The fun part, he says, is applying a “Northeast style” of outdoors climbing to the routes set in the gym, replicating moves on plastic holds bolted to the wall.

“In the Northeast, the climbs are rated more difficultly,” he says. “There’s a different style of cryptic, less-straightforward climbing.”

The Essex Junction gym plays host to the Dark Horse Series, an annual series of bouldering competitions at MetroRock’s three gyms.

“The idea was to put together a bouldering competition that wasn’t part of the big USA Sport Climbing Series that would be fun for people to compete in that would be recurring and a have a decent-sized prize purse,” he says. “It’s been growing ever since then.”

Last month, the first competition in the series attracted some 300 climbers to the Everett, Mass. gym. Now in its sixth year, the series draws elite level climbers from all over the Northeast, attempting problems set by Dave Wetmore, a nationally ranked climber who has recently set routes for the 2014 Dominion River Rock Boulder Fest and headed the 2013 Citizen’s GoPro Mountain Games. Registration for the event is open.

A unique community

What attracts climbers to move inside to pursue their passion is more than just the frigid temperatures outside; it’s also about the community inside.

Amy Wright, from Middletown she says she enjoys the different atmosphere of the climbing community she’s found in Rutland.

“It’s like nothing I’ve ever experienced before because you’re still competing against people, but at the same time you’re helping each other,” she says. “You want everyone to win until the scores come out.

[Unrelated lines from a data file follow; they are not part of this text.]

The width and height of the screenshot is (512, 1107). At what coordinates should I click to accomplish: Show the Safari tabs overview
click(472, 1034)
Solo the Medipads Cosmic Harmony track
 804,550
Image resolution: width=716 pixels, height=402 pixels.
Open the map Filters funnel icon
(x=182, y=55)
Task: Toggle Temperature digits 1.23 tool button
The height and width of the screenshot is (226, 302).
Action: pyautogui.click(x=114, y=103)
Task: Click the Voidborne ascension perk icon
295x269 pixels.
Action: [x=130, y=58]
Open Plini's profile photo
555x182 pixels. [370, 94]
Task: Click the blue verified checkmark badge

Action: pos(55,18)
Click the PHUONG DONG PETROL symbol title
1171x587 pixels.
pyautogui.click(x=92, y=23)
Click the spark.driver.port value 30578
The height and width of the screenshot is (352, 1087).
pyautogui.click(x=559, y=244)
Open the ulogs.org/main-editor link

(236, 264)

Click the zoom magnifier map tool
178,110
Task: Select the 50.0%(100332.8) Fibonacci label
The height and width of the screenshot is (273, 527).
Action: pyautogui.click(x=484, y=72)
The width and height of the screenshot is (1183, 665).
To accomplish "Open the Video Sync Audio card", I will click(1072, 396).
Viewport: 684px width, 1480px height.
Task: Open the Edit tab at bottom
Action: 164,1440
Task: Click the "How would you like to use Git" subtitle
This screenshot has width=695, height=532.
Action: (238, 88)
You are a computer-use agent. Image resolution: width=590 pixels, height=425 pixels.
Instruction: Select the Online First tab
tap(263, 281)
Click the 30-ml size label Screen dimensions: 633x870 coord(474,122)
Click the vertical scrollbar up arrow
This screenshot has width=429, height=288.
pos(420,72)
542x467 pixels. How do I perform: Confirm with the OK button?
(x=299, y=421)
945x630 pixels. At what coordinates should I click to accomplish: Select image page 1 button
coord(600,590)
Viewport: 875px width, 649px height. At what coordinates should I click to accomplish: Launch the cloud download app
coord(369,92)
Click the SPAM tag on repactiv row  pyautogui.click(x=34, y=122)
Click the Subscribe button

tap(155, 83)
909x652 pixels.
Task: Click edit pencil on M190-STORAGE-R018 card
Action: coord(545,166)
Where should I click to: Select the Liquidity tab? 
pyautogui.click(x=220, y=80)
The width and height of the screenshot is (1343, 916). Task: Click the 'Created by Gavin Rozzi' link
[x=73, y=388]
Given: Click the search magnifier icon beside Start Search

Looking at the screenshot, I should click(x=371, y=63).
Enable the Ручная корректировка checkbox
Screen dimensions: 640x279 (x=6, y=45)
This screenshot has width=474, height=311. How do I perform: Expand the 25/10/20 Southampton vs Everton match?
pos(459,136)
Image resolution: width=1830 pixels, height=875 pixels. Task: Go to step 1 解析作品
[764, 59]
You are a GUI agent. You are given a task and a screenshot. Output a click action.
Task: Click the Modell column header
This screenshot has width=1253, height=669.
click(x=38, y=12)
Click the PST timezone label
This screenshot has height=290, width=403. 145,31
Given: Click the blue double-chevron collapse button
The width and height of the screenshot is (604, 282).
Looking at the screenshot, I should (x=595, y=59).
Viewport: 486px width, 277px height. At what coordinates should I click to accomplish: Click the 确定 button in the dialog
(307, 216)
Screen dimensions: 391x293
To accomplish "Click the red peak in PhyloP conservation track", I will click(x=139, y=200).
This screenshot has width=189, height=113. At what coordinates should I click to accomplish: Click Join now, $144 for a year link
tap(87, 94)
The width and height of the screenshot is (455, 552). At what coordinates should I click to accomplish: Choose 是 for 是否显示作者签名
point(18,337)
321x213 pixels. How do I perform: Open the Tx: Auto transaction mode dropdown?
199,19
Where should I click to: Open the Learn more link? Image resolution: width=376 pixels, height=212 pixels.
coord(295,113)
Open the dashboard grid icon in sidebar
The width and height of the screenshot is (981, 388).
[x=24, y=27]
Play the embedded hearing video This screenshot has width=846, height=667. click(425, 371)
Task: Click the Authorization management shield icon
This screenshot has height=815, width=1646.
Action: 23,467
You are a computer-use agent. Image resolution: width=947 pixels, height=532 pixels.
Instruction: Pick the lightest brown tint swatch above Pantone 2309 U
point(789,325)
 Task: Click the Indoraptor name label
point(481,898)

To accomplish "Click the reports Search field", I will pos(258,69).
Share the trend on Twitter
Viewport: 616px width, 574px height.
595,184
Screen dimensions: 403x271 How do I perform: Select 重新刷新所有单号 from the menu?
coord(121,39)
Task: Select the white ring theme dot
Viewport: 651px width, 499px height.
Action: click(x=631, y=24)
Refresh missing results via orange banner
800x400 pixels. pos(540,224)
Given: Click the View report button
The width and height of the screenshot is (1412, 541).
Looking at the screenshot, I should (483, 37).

Then you want to win.”

Meanwhile, as Steve Lulek finishes totaling the teams’ points for the fall season at the Green Mountain Climbing Center, climbers change back into street clothes and attack a buffet of wings and nachos supplied by a local restaurant. On the last night of the league, the climbers enjoy each other’s company. Most will be back in January, eager to keep climbing until the snow melts.

“We like it here,” says Rob Black, a climber of 53, who has been climbing at the gym since it opened. “With people like this and walls this good, I couldn’t care less what the weather’s doing out there.”